TASK PROMPT — What you return should be every record, retyped without a single change.

[Stored entries]
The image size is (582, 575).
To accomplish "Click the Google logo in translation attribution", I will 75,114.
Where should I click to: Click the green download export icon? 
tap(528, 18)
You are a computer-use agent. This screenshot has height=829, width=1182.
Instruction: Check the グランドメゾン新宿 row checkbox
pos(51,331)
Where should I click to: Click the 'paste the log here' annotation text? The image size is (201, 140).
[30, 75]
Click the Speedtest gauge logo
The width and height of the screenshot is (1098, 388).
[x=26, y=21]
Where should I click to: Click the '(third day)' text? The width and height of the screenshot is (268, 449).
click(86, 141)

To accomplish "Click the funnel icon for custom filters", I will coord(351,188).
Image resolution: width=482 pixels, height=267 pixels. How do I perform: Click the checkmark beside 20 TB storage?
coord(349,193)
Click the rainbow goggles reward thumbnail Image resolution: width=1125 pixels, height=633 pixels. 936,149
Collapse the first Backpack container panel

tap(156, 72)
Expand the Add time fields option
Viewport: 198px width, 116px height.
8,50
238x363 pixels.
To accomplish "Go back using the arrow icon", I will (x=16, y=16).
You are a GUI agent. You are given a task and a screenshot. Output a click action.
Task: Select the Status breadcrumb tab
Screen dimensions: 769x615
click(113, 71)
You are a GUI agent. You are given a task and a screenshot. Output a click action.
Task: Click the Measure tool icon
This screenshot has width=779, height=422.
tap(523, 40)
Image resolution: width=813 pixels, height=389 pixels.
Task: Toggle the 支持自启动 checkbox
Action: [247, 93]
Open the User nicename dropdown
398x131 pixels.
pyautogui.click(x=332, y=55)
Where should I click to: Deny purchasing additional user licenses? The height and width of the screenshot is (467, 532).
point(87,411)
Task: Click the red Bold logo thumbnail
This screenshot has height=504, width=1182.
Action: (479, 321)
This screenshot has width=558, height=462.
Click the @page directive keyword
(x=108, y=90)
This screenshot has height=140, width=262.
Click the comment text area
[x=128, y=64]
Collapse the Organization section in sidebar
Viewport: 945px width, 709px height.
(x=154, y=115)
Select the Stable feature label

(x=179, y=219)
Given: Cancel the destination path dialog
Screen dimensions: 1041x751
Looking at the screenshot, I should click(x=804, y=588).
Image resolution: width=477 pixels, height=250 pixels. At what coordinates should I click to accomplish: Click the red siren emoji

FINISHED EXERCISE —
The image size is (582, 575).
To accomplish "Click the Google logo in translation attribution", I will 75,114.
Where should I click to: Click the green download export icon? 
tap(528, 18)
You are a computer-use agent. This screenshot has height=829, width=1182.
Instruction: Check the グランドメゾン新宿 row checkbox
pos(51,331)
Where should I click to: Click the 'paste the log here' annotation text? The image size is (201, 140).
[30, 75]
Click the Speedtest gauge logo
The width and height of the screenshot is (1098, 388).
[x=26, y=21]
Where should I click to: Click the '(third day)' text? The width and height of the screenshot is (268, 449).
click(86, 141)

To accomplish "Click the funnel icon for custom filters", I will coord(351,188).
Image resolution: width=482 pixels, height=267 pixels. How do I perform: Click the checkmark beside 20 TB storage?
coord(349,193)
Click the rainbow goggles reward thumbnail Image resolution: width=1125 pixels, height=633 pixels. 936,149
Collapse the first Backpack container panel

tap(156, 72)
Expand the Add time fields option
Viewport: 198px width, 116px height.
8,50
238x363 pixels.
To accomplish "Go back using the arrow icon", I will (x=16, y=16).
You are a GUI agent. You are given a task and a screenshot. Output a click action.
Task: Select the Status breadcrumb tab
Screen dimensions: 769x615
click(113, 71)
You are a GUI agent. You are given a task and a screenshot. Output a click action.
Task: Click the Measure tool icon
This screenshot has width=779, height=422.
tap(523, 40)
Image resolution: width=813 pixels, height=389 pixels.
Task: Toggle the 支持自启动 checkbox
Action: [247, 93]
Open the User nicename dropdown
398x131 pixels.
pyautogui.click(x=332, y=55)
Where should I click to: Deny purchasing additional user licenses? The height and width of the screenshot is (467, 532).
point(87,411)
Task: Click the red Bold logo thumbnail
This screenshot has height=504, width=1182.
Action: (479, 321)
This screenshot has width=558, height=462.
Click the @page directive keyword
(x=108, y=90)
This screenshot has height=140, width=262.
Click the comment text area
[x=128, y=64]
Collapse the Organization section in sidebar
Viewport: 945px width, 709px height.
(x=154, y=115)
Select the Stable feature label

(x=179, y=219)
Given: Cancel the destination path dialog
Screen dimensions: 1041x751
Looking at the screenshot, I should click(x=804, y=588).
Image resolution: width=477 pixels, height=250 pixels. At what coordinates should I click to accomplish: Click the red siren emoji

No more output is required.